►

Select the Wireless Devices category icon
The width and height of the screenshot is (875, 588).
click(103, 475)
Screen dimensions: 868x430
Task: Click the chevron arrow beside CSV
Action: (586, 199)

◄

◆ WORK TO COMPLETE:
Exactly as they stand above, repeat all the records.

◆ YOUR RESPONSE:
Select the Wireless Devices category icon
The width and height of the screenshot is (875, 588).
click(103, 475)
Screen dimensions: 868x430
Task: Click the chevron arrow beside CSV
Action: (586, 199)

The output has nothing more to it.